* INPUT ROWS
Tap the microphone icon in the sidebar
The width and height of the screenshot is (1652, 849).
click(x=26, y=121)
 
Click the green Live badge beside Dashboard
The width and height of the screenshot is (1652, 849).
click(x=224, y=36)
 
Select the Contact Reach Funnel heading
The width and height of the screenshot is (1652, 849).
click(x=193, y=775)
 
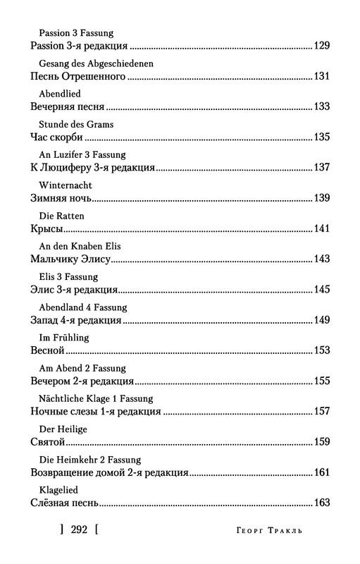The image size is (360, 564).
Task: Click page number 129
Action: click(x=321, y=47)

* REQUIRED TASK
Write out every line of the material again, requests included, with each x and y coordinate in the click answers raised by 109. Leave the pictures out of your answer.

* CORRECT OUTPUT
Tap the microphone icon in the sidebar
The width and height of the screenshot is (1652, 849).
click(x=135, y=230)
 
Click the green Live badge beside Dashboard
The width and height of the screenshot is (1652, 849).
click(x=333, y=145)
 
Select the Contact Reach Funnel heading
The width and height of the screenshot is (1652, 849).
click(x=302, y=884)
 
The image size is (360, 564).
Task: Click page number 129
Action: click(x=430, y=156)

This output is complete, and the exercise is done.